Ponying up for a public education

STEVE LOPEZ

Twenty-five years ago, I had a child enter kindergarten.

And now here I go again.

Yes, I take full responsibility for my actions. I just never imagined, as a native of a state with a once-great reputation for the quality of its public schools, that I'd attend a meeting like the one I attended Monday night at Ivanhoe Elementary in Silver Lake. That's where my daughter will start school in September.

The auditorium was packed; the mood somber. About 200 parents had come to hear what everyone knew would be disturbing news. An anticipated $180,000 budget shortfall might well cost three critically important Ivanhoe educators their positions at the school, though they might be transferred elsewhere.

The parents group at the school had summoned families to tell them the news. And to present an alternative: a public education that would no longer be free.

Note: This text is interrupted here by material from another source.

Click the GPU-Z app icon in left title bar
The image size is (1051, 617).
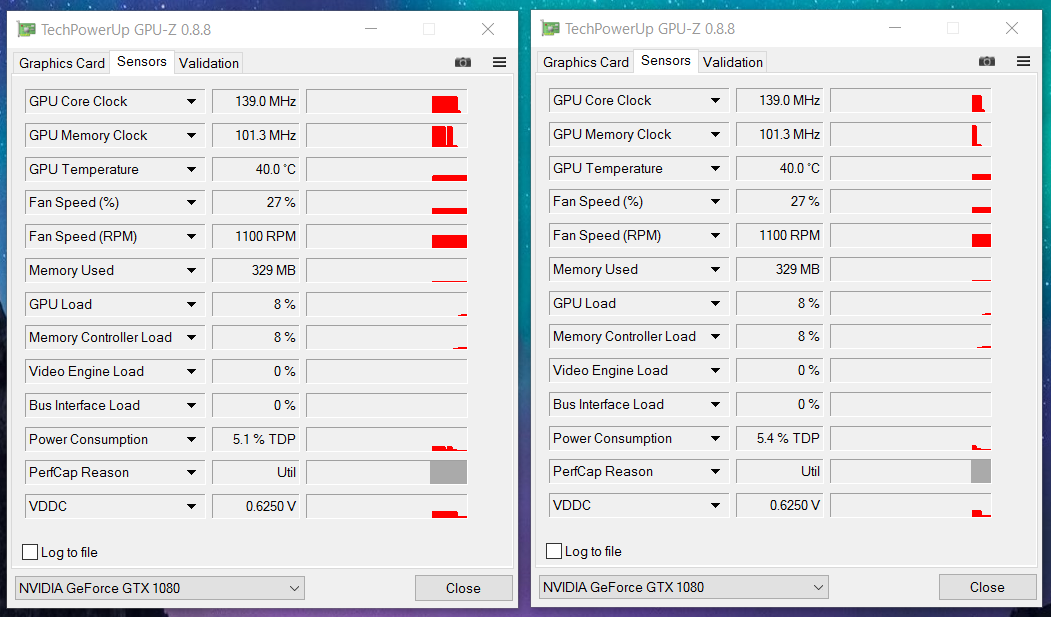click(26, 29)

Get out your checkbooks, parents were told. All those wrapping-paper sales and pancake fundraisers wouldn't be enough. We could either pony up some hard cash, or see Ivanhoe's standing as one of L.A. Unified's best schools threatened.

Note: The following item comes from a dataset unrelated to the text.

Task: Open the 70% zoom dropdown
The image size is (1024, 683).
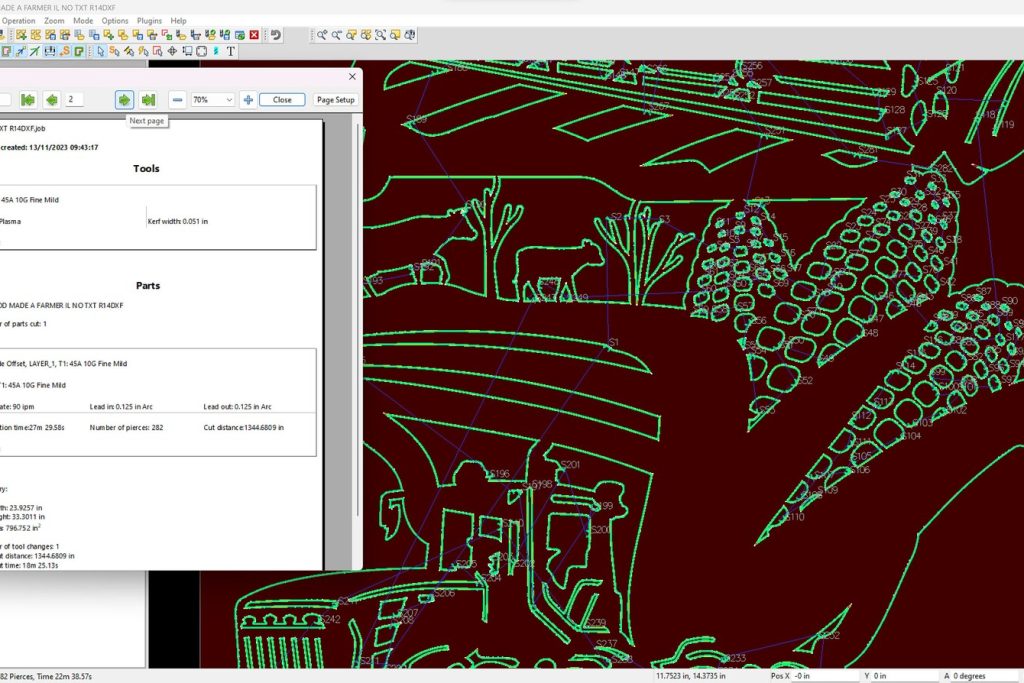Action: tap(229, 100)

"We shouldn't be here tonight," parent Perry Herman told the crowd. "Our nation chooses to bail out investment houses rather than insuring our children."

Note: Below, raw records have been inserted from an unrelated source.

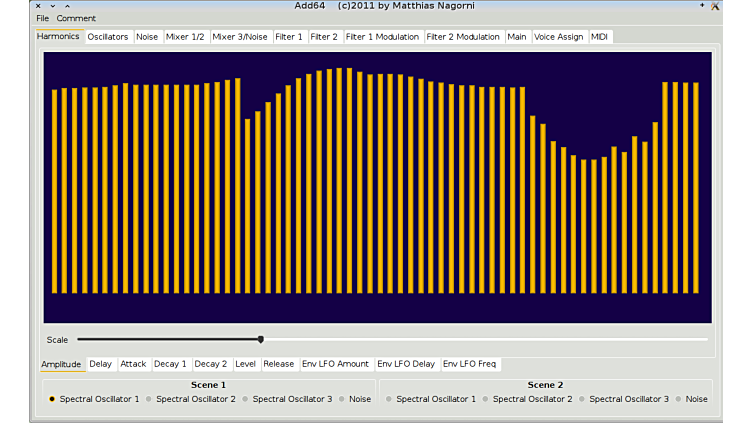Switch to the Oscillators tab
752x423 pixels.
click(107, 37)
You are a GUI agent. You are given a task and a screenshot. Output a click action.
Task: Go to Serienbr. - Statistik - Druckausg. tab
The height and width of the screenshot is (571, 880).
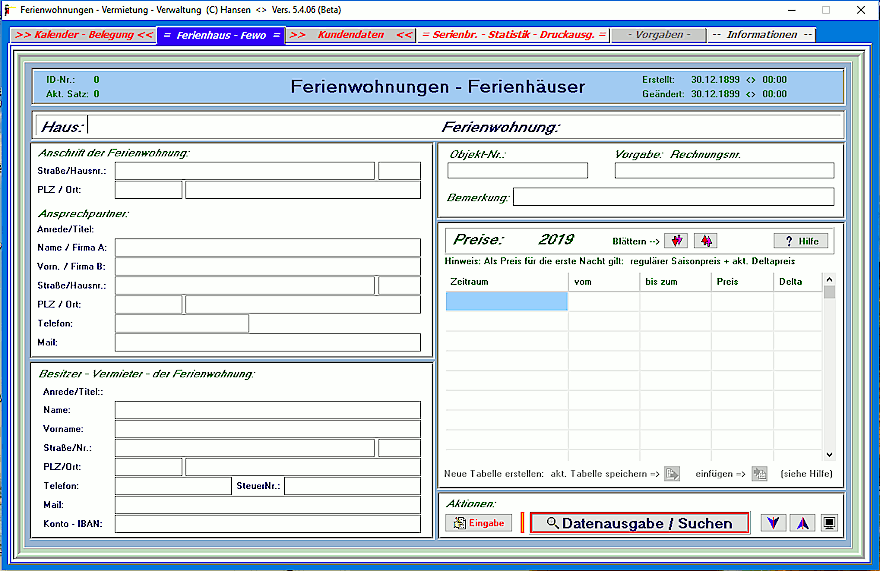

But here we were, with the Friends of Ivanhoe urging parents to pay whatever they could to cover the shortfall and save the jobs of math coach and academic advisor Lynda Rescia, technology coordinator Carlos Hernandez and literacy coach Mary Frances Smith-Reynolds.

"She knows the reading strengths and weaknesses of every child in this school," a parent named Nancy Berglass said of Smith-Reynolds, praise that was echoed by parents and teachers for both of the others.

A parent across the aisle from me wiped away tears. So did a teacher who had to interrupt her own tribute to Rescia, Hernandez and Smith-Reynolds.

The principal, Jumie Sugahara, told me she hadn't yet received final budget numbers from district headquarters and couldn't say for sure how bad the hit would be. But the parents group did some math and decided to start the fundraising drive now, assuming Ivanhoe and other high-performing schools would get bigger cuts than schools that have greater challenges.